Wenn die mit verbundenen Augen gefesselte Daisy ein langes, tiefes Knurren von sich gibt, zeigt Bindi ein Lächeln, das so hell ist, dass es das Opernhaus von Sydney erleuchtet. „Krokodile sind sehr stimmgewaltig, ziemlich intelligent und sehr, sehr liebesfähig“, sagt sie. „Wenn ein erwachsenes Weibchen ihren Kopf auf den Bauch ihres Männchens legt, kann man das nur mit Liebe beschreiben. Sie beschützen ihre Babys und ihr Zuhause, und sie haben einen wunderbaren Sinn für Humor“. Andererseits muss man vielleicht ein Krokodil sein, um seine Boshaftigkeit voll zu schätzen.
Das Krokodil hat etwas Unergründliches und Prähistorisches an sich, so als wäre es von einem Komitee leicht genervter Paläontologen entworfen worden. Sein Name leitet sich vom griechischen Wort krokodeilos ab, was „Wurm der Steine“ bedeutet. Australische Steinwürmer spielen in der Traumzeit, dem animistischen Rahmen der Mythologie der Aborigines, eine große Rolle.
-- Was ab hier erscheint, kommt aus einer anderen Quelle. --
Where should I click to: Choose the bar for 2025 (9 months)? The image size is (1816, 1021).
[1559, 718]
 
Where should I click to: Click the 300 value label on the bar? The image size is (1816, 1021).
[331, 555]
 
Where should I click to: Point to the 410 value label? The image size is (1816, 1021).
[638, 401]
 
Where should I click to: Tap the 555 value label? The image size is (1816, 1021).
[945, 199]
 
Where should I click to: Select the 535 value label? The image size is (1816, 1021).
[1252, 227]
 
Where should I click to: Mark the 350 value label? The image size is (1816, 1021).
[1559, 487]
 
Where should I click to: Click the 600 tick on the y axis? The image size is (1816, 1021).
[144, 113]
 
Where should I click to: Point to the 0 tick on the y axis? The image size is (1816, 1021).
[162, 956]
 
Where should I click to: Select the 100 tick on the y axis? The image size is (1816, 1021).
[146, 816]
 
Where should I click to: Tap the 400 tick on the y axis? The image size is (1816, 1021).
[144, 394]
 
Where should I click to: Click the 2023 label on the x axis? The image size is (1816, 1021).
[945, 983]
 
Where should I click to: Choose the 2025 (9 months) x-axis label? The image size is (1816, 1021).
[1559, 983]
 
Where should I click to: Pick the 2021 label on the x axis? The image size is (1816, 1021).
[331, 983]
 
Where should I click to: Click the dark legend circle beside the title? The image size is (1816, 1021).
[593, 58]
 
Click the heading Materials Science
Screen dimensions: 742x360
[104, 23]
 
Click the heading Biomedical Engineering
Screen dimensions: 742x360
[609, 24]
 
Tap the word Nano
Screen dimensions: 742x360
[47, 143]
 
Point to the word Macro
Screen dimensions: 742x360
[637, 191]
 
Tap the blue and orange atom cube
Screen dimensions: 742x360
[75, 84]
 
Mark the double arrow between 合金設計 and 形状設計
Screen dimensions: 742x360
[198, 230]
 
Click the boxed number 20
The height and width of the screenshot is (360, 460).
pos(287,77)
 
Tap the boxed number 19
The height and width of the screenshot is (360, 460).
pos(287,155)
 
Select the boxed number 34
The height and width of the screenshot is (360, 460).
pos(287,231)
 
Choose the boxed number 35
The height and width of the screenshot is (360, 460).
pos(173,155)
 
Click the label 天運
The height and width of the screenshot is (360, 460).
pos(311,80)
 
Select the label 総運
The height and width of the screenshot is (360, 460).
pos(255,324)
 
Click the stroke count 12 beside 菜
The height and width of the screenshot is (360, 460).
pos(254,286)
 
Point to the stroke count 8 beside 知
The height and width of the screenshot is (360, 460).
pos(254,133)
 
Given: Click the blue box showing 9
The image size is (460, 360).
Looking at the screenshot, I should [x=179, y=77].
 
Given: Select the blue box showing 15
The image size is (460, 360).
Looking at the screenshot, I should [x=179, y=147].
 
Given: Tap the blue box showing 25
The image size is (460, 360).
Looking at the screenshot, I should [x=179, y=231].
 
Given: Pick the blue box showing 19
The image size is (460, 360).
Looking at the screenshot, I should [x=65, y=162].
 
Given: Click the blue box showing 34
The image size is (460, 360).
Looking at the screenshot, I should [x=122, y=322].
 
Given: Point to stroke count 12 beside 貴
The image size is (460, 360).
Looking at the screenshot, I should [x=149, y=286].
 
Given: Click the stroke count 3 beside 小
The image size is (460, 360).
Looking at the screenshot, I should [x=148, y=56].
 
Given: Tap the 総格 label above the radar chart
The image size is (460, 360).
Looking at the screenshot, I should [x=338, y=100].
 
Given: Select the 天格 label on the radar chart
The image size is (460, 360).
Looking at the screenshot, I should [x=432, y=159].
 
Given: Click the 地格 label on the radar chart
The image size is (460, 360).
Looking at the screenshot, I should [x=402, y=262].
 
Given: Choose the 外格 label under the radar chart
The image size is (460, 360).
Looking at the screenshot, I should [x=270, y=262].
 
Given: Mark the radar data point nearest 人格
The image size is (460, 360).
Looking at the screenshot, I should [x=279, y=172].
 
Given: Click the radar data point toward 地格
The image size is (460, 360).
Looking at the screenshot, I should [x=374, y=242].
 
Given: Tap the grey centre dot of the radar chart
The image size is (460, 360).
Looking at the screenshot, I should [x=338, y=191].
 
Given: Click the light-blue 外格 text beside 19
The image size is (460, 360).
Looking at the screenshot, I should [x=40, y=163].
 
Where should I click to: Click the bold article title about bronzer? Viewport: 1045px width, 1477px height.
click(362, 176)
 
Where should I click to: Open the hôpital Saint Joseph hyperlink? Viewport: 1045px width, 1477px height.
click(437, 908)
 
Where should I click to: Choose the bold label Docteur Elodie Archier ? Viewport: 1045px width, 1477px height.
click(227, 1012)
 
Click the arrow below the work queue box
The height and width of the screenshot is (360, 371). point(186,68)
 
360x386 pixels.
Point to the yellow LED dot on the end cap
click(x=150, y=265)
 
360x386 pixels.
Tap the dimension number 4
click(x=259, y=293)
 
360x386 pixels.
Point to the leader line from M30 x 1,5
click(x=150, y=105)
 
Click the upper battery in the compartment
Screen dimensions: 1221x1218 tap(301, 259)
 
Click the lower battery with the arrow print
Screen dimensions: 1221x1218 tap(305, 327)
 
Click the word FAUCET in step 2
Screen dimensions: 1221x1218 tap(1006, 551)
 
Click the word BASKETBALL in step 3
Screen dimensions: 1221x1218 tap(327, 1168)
Das Volk der Gagudju im Arnhem Land glaubt, dass Ginga, ein geistiger Vorfahre, der an der Entstehung der Felsformationen in der Region beteiligt war, eine Verwandlung durchmachte, nachdem er versehentlich Feuer gefangen hatte. Er stürzte sich ins Wasser, um die Flammen zu löschen, und auf seinem Rücken bildeten sich raue, klumpige Narben. Er wurde zum ersten Krokodil.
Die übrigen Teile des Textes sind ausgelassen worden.